=== Data supplied ===
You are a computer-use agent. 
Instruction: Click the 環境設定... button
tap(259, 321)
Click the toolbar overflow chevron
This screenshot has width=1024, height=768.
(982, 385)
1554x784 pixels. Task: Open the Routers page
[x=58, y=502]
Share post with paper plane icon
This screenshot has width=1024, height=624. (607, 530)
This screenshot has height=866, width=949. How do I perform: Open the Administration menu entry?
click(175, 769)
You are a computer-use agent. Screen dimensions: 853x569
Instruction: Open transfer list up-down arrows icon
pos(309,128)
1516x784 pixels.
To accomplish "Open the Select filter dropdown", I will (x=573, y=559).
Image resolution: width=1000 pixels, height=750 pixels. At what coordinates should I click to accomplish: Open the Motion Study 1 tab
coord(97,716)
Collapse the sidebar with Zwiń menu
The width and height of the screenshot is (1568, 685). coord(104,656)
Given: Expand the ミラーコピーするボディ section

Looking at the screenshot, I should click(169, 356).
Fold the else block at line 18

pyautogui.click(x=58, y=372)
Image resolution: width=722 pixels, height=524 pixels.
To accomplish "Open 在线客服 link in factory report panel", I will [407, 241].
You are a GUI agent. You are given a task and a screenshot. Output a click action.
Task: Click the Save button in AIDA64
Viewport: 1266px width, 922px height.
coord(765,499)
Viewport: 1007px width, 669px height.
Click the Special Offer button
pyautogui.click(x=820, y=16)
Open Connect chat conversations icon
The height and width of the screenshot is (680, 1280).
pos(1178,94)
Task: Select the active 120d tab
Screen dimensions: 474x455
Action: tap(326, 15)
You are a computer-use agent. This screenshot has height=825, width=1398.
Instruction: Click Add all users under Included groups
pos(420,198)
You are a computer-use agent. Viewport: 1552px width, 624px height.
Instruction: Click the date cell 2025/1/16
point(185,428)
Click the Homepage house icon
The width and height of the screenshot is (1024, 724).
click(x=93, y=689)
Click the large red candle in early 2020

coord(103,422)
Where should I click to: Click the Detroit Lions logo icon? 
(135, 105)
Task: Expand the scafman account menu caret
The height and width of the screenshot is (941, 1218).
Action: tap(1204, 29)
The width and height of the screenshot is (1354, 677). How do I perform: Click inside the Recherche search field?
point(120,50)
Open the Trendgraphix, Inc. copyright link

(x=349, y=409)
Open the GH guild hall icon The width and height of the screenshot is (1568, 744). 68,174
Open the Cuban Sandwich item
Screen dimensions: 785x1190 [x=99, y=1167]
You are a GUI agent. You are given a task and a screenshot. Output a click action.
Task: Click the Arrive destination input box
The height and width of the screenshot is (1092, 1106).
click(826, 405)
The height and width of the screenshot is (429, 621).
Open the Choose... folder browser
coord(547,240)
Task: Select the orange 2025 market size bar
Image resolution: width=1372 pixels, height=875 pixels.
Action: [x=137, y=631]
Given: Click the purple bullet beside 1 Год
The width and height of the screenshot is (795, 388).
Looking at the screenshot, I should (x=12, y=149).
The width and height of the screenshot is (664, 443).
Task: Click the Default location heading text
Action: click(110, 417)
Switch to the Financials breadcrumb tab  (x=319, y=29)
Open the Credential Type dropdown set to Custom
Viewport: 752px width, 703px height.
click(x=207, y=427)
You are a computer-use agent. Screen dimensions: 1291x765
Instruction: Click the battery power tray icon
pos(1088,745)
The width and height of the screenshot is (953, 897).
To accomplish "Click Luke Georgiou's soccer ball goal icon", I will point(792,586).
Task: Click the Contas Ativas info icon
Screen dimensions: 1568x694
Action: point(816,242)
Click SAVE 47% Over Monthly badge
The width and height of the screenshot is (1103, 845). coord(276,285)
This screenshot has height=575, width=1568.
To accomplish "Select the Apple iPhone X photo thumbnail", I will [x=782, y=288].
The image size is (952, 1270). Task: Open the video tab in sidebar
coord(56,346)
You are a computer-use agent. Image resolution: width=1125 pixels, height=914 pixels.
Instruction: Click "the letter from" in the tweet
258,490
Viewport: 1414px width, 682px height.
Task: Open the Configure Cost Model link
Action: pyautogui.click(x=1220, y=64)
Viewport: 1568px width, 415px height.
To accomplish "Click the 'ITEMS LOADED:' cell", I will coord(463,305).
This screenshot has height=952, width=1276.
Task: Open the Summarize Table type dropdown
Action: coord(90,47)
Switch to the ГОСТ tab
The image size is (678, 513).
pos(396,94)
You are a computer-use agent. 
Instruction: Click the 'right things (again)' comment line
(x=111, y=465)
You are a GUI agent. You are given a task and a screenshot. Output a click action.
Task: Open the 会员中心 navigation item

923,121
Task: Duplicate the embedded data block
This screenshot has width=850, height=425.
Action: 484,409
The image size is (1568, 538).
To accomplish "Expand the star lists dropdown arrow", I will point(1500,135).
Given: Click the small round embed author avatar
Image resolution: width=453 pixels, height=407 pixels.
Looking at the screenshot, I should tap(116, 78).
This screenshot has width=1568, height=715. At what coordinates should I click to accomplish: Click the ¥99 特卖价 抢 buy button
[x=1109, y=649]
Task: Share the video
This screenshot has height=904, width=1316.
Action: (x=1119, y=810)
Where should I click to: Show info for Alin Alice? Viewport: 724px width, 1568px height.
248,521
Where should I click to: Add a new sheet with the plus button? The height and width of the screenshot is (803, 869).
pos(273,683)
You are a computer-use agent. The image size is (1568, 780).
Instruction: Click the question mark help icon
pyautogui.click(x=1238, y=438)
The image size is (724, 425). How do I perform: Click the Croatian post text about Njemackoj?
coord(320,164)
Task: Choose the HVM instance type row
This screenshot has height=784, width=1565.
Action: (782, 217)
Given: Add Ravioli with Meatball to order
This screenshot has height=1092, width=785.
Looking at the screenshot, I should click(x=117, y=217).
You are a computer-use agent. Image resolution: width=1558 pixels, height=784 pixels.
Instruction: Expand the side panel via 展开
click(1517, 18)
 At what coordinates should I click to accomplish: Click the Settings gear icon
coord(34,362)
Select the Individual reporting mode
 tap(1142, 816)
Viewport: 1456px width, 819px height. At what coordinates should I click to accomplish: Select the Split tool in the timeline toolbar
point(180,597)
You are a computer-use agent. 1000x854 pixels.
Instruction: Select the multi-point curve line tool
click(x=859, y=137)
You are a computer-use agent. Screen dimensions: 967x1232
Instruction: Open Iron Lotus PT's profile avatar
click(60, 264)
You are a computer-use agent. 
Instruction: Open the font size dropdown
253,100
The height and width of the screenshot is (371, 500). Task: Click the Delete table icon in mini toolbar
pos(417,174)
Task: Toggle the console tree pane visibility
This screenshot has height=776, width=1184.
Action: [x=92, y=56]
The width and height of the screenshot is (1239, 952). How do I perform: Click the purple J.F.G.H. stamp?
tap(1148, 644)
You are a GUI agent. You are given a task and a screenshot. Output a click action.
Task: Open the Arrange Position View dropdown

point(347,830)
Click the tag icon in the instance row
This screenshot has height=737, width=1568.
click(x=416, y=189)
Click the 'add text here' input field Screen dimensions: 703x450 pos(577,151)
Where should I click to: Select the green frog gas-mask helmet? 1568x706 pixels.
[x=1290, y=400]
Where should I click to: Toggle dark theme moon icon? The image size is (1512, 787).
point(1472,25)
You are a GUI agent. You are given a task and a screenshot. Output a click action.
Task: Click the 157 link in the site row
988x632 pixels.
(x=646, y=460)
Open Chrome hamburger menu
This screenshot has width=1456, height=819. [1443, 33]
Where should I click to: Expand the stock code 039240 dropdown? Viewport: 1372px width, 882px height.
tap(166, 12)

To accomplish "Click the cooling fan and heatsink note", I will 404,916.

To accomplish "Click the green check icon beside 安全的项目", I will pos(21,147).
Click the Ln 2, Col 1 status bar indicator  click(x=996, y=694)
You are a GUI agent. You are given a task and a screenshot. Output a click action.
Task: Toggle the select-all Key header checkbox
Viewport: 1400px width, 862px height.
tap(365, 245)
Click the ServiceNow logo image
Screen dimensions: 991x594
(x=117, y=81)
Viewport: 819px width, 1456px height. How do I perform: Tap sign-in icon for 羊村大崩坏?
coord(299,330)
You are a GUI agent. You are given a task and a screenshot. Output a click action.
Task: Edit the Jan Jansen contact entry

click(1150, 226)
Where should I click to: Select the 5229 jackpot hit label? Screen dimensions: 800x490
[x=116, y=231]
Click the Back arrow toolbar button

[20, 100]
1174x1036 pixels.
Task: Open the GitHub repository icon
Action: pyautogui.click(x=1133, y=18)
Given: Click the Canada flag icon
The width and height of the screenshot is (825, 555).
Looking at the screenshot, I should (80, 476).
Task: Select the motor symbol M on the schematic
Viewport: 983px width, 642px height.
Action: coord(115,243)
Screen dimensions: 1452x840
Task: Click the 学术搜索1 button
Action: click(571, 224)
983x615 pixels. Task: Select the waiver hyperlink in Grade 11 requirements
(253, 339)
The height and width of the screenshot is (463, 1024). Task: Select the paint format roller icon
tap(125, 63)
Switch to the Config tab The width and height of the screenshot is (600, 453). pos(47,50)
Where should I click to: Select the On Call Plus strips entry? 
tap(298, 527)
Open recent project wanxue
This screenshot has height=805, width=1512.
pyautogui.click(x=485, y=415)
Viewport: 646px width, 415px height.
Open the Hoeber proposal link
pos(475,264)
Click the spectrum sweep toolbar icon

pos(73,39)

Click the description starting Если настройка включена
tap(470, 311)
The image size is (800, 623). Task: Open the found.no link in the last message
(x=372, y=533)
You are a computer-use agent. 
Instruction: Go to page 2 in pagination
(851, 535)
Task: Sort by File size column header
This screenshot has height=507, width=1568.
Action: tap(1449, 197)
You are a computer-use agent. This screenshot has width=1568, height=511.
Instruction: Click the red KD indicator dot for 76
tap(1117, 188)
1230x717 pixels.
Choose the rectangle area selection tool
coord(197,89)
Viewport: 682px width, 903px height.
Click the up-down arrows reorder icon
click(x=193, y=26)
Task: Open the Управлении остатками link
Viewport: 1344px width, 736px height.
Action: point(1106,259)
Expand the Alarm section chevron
===
* [Stated goal] Print the items verbatim, beginning at the line that contains "The image size is (800, 623)." and stopping after the line that contains "Action: tap(1449, 197)".

* [Solution to the problem]
The image size is (800, 623). Task: Open the found.no link in the last message
(x=372, y=533)
You are a computer-use agent. 
Instruction: Go to page 2 in pagination
(851, 535)
Task: Sort by File size column header
This screenshot has height=507, width=1568.
Action: tap(1449, 197)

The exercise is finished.